[TaroTre] My Blind Date is My Childhood Friend - Chapter 2
When Taro arrived at his parents’ home, he greeted them briefly before going to see Taiga.
The usually energetic and restless Taiga was currently curled up on the sofa, clutching a kitten plushie and staying perfectly still.
Taro set his bag down and crouched in front of Taiga, looking up at him. “What’s wrong, Taiga? Grandma said you wouldn’t eat when she called you. Is the food not to your liking?”
“No,” Taiga murmured, his voice muffled by the plushie.
“Then what is it?” Taro reached out to pat him. “If something is making you unhappy, you can tell Dad.”
“Dad… is Mom leaving us?” Taiga kept his head down, his fingers incessantly poking at the pillow in his arms.
“Mom just has her own life she wants to lead,” Taro comforted him. “Just like how sometimes Taiga wants to stay and play with Philip and doesn’t want to come home, right?”
Taiga didn’t say a word, continuing to fidget with his plushie. He wasn’t a fool; he wasn’t going to be so easily fooled by his father’s simple explanations.

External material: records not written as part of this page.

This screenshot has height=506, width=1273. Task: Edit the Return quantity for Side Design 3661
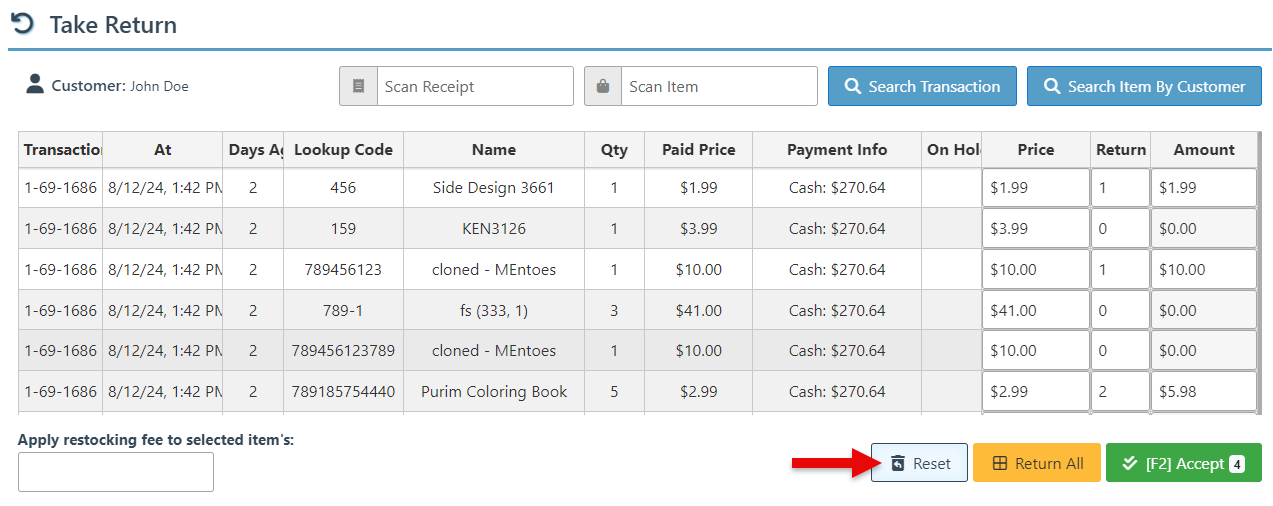click(1120, 188)
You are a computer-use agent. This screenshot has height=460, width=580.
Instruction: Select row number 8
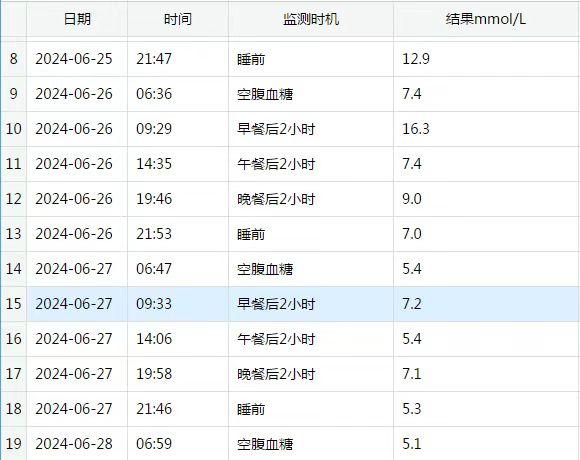click(x=14, y=59)
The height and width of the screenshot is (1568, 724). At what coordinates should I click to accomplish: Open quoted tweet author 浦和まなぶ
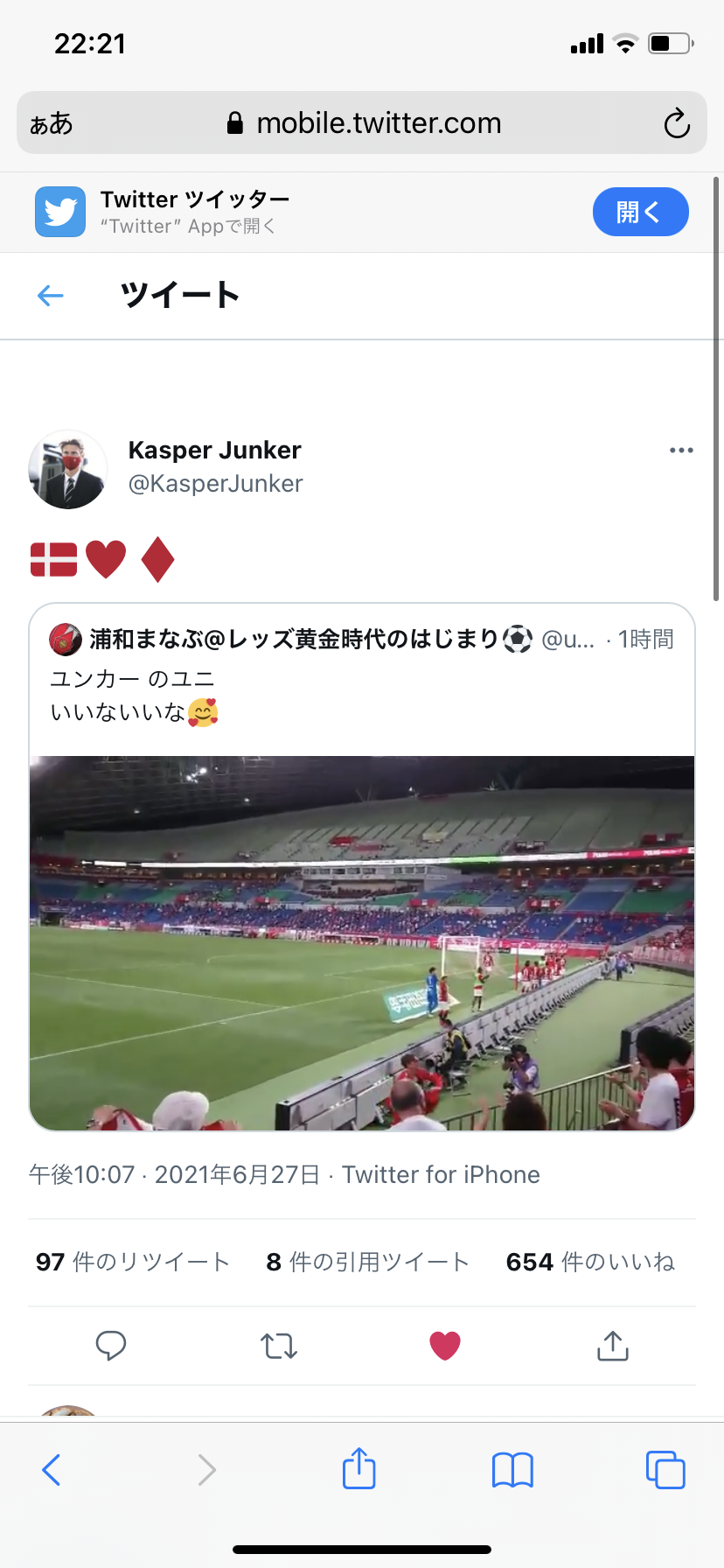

Taro let out a quiet sigh and sat down beside Taiga. “Taiga, Mom is an individual, isn’t she? Even though she is Taiga’s mother, she is her own person first.”
“Yes,” Taiga nodded.
“So, if Mom has a life she wants to live, we can’t stop her. That is her freedom, right?” Taro asked.
“Yes… but I’m still really sad,” Taiga said, his voice trembling with tears. “It’s not that I think Mom can’t live how she wants. I just think… I think the way she did it was mean. Clearly… clearly…”
Taiga was still too young to accurately put his feelings into words.
Taro knew what his son wanted to say. If his wife had proposed a divorce or departure in a calmer, more dignified manner, Taiga wouldn’t be this heartbroken. Taro was intentionally trying to steer Taiga away from dwelling on the ugly details.
Taro rubbed Taiga’s back. “Mom just chose an inappropriate way to express herself. Dad is at fault here, too. If I had noticed sooner, Mom might not have done this. Perhaps she would have chosen a better way to talk to me.”
“Dad isn’t wrong. Dad works very hard,” Taiga said, leaning in to hug him.
“That’s not true. When people live together, everyone has to contribute. Mom waited for Dad to come home every day, and when he didn’t, she was very sad. Dad didn’t notice any of that, so Mom had her reasons for her choice.”
Taro could never tell Taiga that the decision to stay at home had been his wife’s own choice. He couldn’t tell him that she hadn’t even wanted to raise Taiga after he was born, insisting that they send him to his grandparents.
He hadn’t quite understood his wife’s choices, but he had respected her wishes. It wasn’t until now that Taro suddenly realized his wife likely never loved “Taro” as a person; she only loved the Chief Instructor of the Intergalactic Defense Force and the son of the Supreme Commander.
That was why she was unwilling to care for the child, why she didn’t want to live with his parents, and why she spent all her time socializing. She cared far more about the latest luxury releases than about how Taiga’s day went at kindergarten.
Ultimately, she had chosen this method to make her affair public.
Perhaps, if she hadn’t been caught this time, she would have continued to act exactly as she pleased.